◆ **Excerpt provided**:
·····

Here are the key developments as the world remembers Queen Elizabeth.
EDINBURGH, Scotland — King Charles III and his siblings have stood in silent vigil around their mother Queen Elizabeth II’s coffin in St Giles’ Cathedral in Edinburgh.
Charles, Princess Anne, Prince Andrew and Prince Edward lowered their heads as they stood at four sides of the oak coffin. They stood for about 10 minutes alongside four members of the Royal Company of Archers, who stood guard armed with arrows and quivers.
As they performed the traditional vigil, a procession of members of the public lined up to view the queen’s coffin and filed past. Some bowed as they passed the king, while others walked solemnly by with their heads lowered.
— Queen hailed in Scotland “as a constant in our lives”
— Loss of unifying queen could fray the bonds of fractious UK
— People wanting to pay final respects to queen face long wait, strict rules
— For Queen Elizabeth II, Balmoral estate was place to ‘be normal’
— Queen Elizabeth II loved corgis breed from childhood
— Former British colonies are conflicted over Queen Elizabeth II’s legacy
— What’s next for the UK as Queen Elizabeth II laid to rest
— What will happen to all the currencies that feature the queen?
— The queen, as imagined — from punk rock to mystery novels
— Find more AP coverage here: https://apnews.com/hub/queen-elizabeth-ii
LONDON — Officials in charge of the park outside Buckingham Palace have told people to stop leaving marmalade sandwiches as a tribute to Queen Elizabeth II because of the “negative impact on the park’s wildlife.”
Some mourners have left the snacks alongside floral tributes at Buckingham Palace and neighboring Green Park. The sandwiches are a reference to a comedy sketch featuring the queen and an animated Paddington Bear filmed for the late monarch’s Platinum Jubilee earlier this year.
In the video, the queen said that like Paddington Bear she also favors marmalade sandwiches and hides them in her purse “for later.”
The Royal Parks organization said Monday people should not leave the snacks but could leave teddy bears and other items if they wished.
EDINBURGH, Scotland — St. Giles’ Cathedral in Edinburgh has opened to members of the public who wish to pay their last respects to Queen Elizabeth II, whose coffin is lying at rest inside.
The Scottish government is warning that the line, and waiting times, are expected to be long, with perhaps hours of standing. Visitors can leave the line to use toilet facilities.
Authorities have introduced airport-style security, banning people from taking inside the cathedral any large bags, sharp items, or food or liquids.
Similar crowds are expected in London, where the coffin can be visited from Wednesday.

·····

◆ **Exercise material**:
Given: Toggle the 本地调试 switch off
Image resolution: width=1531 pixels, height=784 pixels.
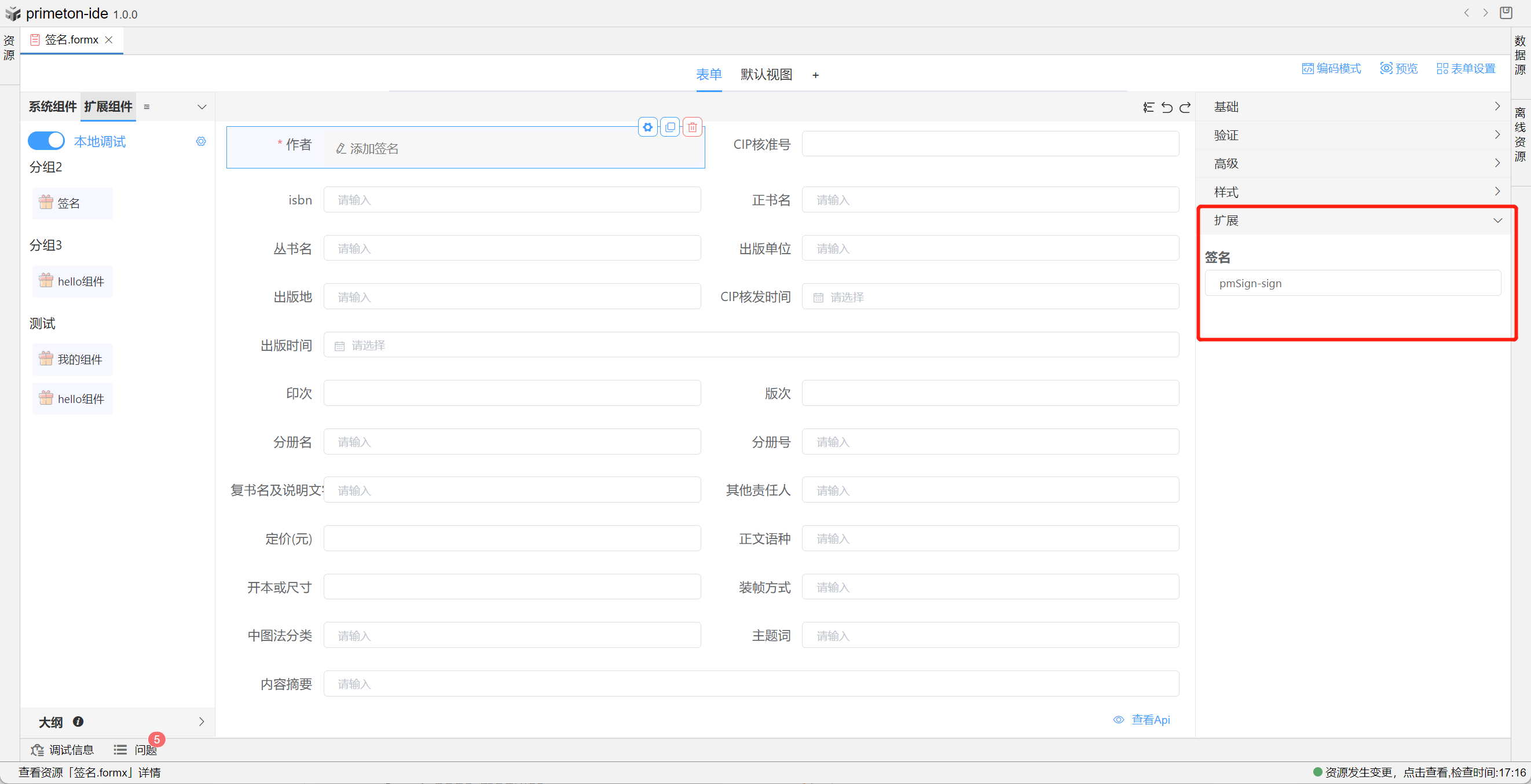Looking at the screenshot, I should [x=46, y=141].
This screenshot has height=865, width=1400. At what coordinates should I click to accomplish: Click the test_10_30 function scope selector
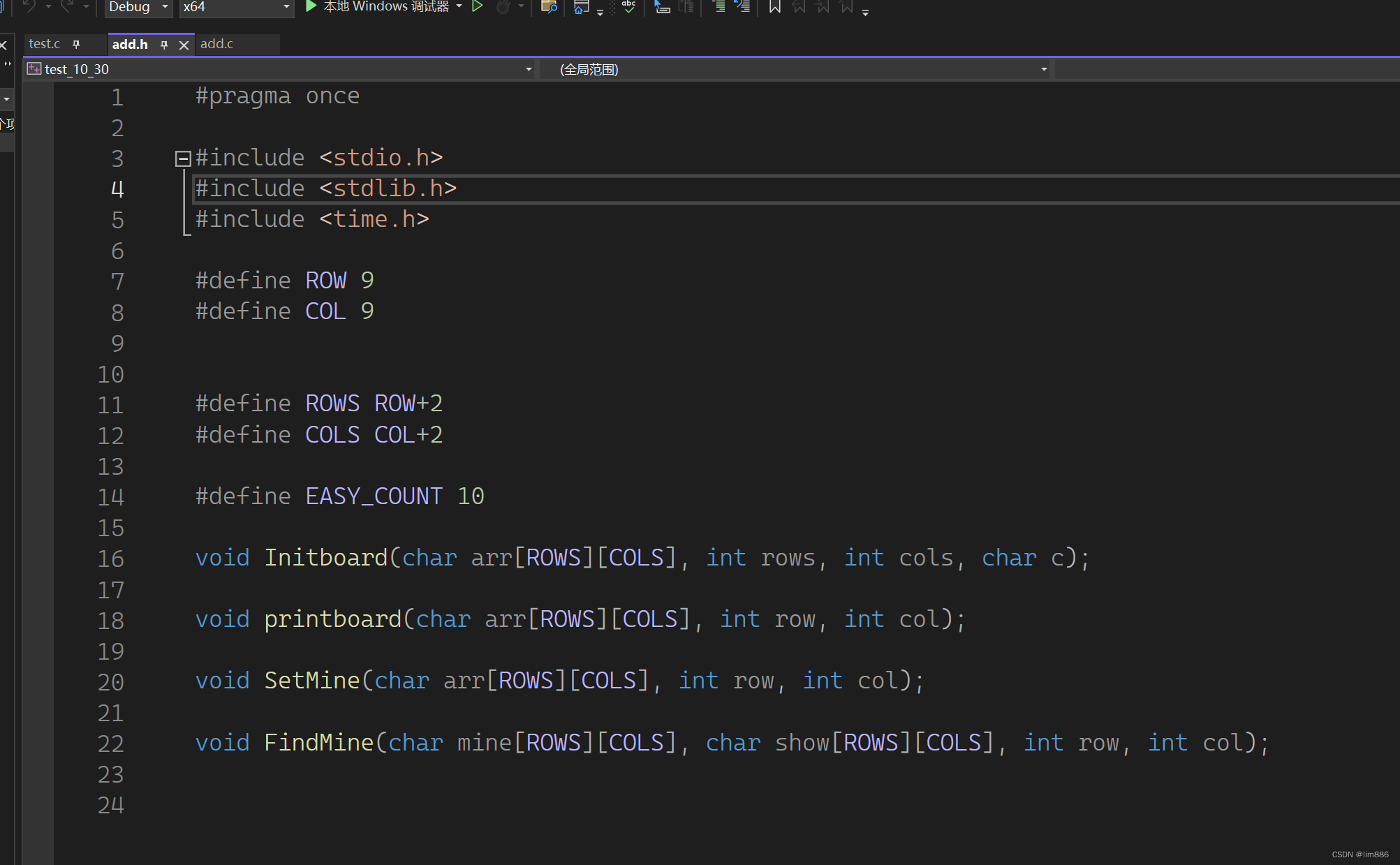pyautogui.click(x=280, y=69)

·····

◆ **Exercise requirements**:
1. Transcribe the passage from the Queen Elizabeth II news roundup between "As they performed" and "feature the queen?", inclusive.
2. Restate word for word all the entries that follow the Queen Elizabeth II news roundup, omitting the pictures.

◆ **Expected responses**:
1.
As they performed the traditional vigil, a procession of members of the public lined up to view the queen’s coffin and filed past. Some bowed as they passed the king, while others walked solemnly by with their heads lowered.
— Queen hailed in Scotland “as a constant in our lives”
— Loss of unifying queen could fray the bonds of fractious UK
— People wanting to pay final respects to queen face long wait, strict rules
— For Queen Elizabeth II, Balmoral estate was place to ‘be normal’
— Queen Elizabeth II loved corgis breed from childhood
— Former British colonies are conflicted over Queen Elizabeth II’s legacy
— What’s next for the UK as Queen Elizabeth II laid to rest
— What will happen to all the currencies that feature the queen?

2.
Given: Toggle the 本地调试 switch off
Image resolution: width=1531 pixels, height=784 pixels.
Looking at the screenshot, I should [x=46, y=141].
This screenshot has height=865, width=1400. At what coordinates should I click to accomplish: Click the test_10_30 function scope selector
pyautogui.click(x=280, y=69)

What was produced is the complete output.